**Task to carry out**
Rewrite the lines below, changing every "checkbox" to "check box" and leaving all other text unchanged.

**Data entries**

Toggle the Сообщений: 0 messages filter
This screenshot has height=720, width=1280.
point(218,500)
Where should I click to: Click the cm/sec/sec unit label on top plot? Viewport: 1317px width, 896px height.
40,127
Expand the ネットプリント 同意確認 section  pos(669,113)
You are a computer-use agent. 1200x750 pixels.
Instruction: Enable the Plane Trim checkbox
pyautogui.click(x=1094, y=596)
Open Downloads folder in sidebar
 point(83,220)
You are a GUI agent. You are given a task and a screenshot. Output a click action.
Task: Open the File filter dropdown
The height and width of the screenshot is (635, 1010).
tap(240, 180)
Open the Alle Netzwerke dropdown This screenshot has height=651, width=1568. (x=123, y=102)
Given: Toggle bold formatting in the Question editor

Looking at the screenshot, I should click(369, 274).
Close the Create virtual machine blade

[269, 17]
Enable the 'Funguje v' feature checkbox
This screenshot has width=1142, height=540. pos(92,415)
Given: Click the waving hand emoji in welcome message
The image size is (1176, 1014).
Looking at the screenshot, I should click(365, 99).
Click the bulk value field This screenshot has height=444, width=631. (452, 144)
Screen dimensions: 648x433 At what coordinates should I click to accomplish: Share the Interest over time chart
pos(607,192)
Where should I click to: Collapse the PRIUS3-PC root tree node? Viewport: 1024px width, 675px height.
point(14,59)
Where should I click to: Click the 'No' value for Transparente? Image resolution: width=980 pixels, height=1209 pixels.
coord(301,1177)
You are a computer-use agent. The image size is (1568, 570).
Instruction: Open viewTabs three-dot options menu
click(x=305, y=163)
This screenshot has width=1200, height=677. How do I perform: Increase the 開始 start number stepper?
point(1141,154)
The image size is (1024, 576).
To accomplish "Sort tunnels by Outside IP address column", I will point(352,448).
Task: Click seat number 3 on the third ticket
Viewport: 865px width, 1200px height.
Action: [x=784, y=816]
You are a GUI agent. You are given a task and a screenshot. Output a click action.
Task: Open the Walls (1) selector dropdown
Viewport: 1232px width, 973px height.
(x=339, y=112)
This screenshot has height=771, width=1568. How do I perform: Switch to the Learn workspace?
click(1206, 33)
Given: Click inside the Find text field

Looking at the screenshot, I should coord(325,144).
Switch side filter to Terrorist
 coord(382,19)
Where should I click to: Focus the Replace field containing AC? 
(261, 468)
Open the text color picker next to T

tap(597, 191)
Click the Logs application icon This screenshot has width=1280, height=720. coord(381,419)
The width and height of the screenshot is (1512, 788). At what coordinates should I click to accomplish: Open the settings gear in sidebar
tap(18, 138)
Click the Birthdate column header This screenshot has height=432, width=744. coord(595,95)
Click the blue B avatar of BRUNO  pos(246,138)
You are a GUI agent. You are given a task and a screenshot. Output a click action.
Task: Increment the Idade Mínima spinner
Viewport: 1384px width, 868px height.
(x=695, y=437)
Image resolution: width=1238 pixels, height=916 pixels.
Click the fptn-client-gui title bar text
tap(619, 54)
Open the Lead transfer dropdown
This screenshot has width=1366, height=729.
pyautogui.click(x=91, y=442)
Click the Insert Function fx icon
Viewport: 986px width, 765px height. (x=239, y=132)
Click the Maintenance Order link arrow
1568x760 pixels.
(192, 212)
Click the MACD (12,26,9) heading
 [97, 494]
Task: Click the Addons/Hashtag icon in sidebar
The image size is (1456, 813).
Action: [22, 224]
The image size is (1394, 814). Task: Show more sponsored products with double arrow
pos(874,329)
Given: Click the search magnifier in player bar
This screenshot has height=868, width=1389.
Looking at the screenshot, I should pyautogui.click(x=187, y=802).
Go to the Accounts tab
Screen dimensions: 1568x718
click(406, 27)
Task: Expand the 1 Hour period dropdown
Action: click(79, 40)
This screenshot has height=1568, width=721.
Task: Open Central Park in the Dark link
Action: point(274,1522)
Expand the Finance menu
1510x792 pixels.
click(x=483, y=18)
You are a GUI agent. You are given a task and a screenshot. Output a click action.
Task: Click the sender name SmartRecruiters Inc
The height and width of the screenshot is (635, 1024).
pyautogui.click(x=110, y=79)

**Exercise output**
Toggle the Сообщений: 0 messages filter
This screenshot has height=720, width=1280.
point(218,500)
Where should I click to: Click the cm/sec/sec unit label on top plot? Viewport: 1317px width, 896px height.
40,127
Expand the ネットプリント 同意確認 section  pos(669,113)
You are a computer-use agent. 1200x750 pixels.
Instruction: Enable the Plane Trim check box
pyautogui.click(x=1094, y=596)
Open Downloads folder in sidebar
 point(83,220)
You are a GUI agent. You are given a task and a screenshot. Output a click action.
Task: Open the File filter dropdown
The height and width of the screenshot is (635, 1010).
tap(240, 180)
Open the Alle Netzwerke dropdown This screenshot has height=651, width=1568. (x=123, y=102)
Given: Toggle bold formatting in the Question editor

Looking at the screenshot, I should click(369, 274).
Close the Create virtual machine blade

[269, 17]
Enable the 'Funguje v' feature check box
This screenshot has width=1142, height=540. pos(92,415)
Given: Click the waving hand emoji in welcome message
The image size is (1176, 1014).
Looking at the screenshot, I should click(365, 99).
Click the bulk value field This screenshot has height=444, width=631. (452, 144)
Screen dimensions: 648x433 At what coordinates should I click to accomplish: Share the Interest over time chart
pos(607,192)
Where should I click to: Collapse the PRIUS3-PC root tree node? Viewport: 1024px width, 675px height.
point(14,59)
Where should I click to: Click the 'No' value for Transparente? Image resolution: width=980 pixels, height=1209 pixels.
coord(301,1177)
You are a computer-use agent. The image size is (1568, 570).
Instruction: Open viewTabs three-dot options menu
click(x=305, y=163)
This screenshot has width=1200, height=677. How do I perform: Increase the 開始 start number stepper?
point(1141,154)
The image size is (1024, 576).
To accomplish "Sort tunnels by Outside IP address column", I will point(352,448).
Task: Click seat number 3 on the third ticket
Viewport: 865px width, 1200px height.
Action: [x=784, y=816]
You are a GUI agent. You are given a task and a screenshot. Output a click action.
Task: Open the Walls (1) selector dropdown
Viewport: 1232px width, 973px height.
(x=339, y=112)
This screenshot has height=771, width=1568. How do I perform: Switch to the Learn workspace?
click(1206, 33)
Given: Click inside the Find text field

Looking at the screenshot, I should coord(325,144).
Switch side filter to Terrorist
 coord(382,19)
Where should I click to: Focus the Replace field containing AC? 
(261, 468)
Open the text color picker next to T

tap(597, 191)
Click the Logs application icon This screenshot has width=1280, height=720. coord(381,419)
The width and height of the screenshot is (1512, 788). At what coordinates should I click to accomplish: Open the settings gear in sidebar
tap(18, 138)
Click the Birthdate column header This screenshot has height=432, width=744. coord(595,95)
Click the blue B avatar of BRUNO  pos(246,138)
You are a GUI agent. You are given a task and a screenshot. Output a click action.
Task: Increment the Idade Mínima spinner
Viewport: 1384px width, 868px height.
(x=695, y=437)
Image resolution: width=1238 pixels, height=916 pixels.
Click the fptn-client-gui title bar text
tap(619, 54)
Open the Lead transfer dropdown
This screenshot has width=1366, height=729.
pyautogui.click(x=91, y=442)
Click the Insert Function fx icon
Viewport: 986px width, 765px height. (x=239, y=132)
Click the Maintenance Order link arrow
1568x760 pixels.
(192, 212)
Click the MACD (12,26,9) heading
 [97, 494]
Task: Click the Addons/Hashtag icon in sidebar
The image size is (1456, 813).
Action: [22, 224]
The image size is (1394, 814). Task: Show more sponsored products with double arrow
pos(874,329)
Given: Click the search magnifier in player bar
This screenshot has height=868, width=1389.
Looking at the screenshot, I should pyautogui.click(x=187, y=802).
Go to the Accounts tab
Screen dimensions: 1568x718
click(406, 27)
Task: Expand the 1 Hour period dropdown
Action: click(79, 40)
This screenshot has height=1568, width=721.
Task: Open Central Park in the Dark link
Action: point(274,1522)
Expand the Finance menu
1510x792 pixels.
click(x=483, y=18)
You are a GUI agent. You are given a task and a screenshot. Output a click action.
Task: Click the sender name SmartRecruiters Inc
The height and width of the screenshot is (635, 1024).
pyautogui.click(x=110, y=79)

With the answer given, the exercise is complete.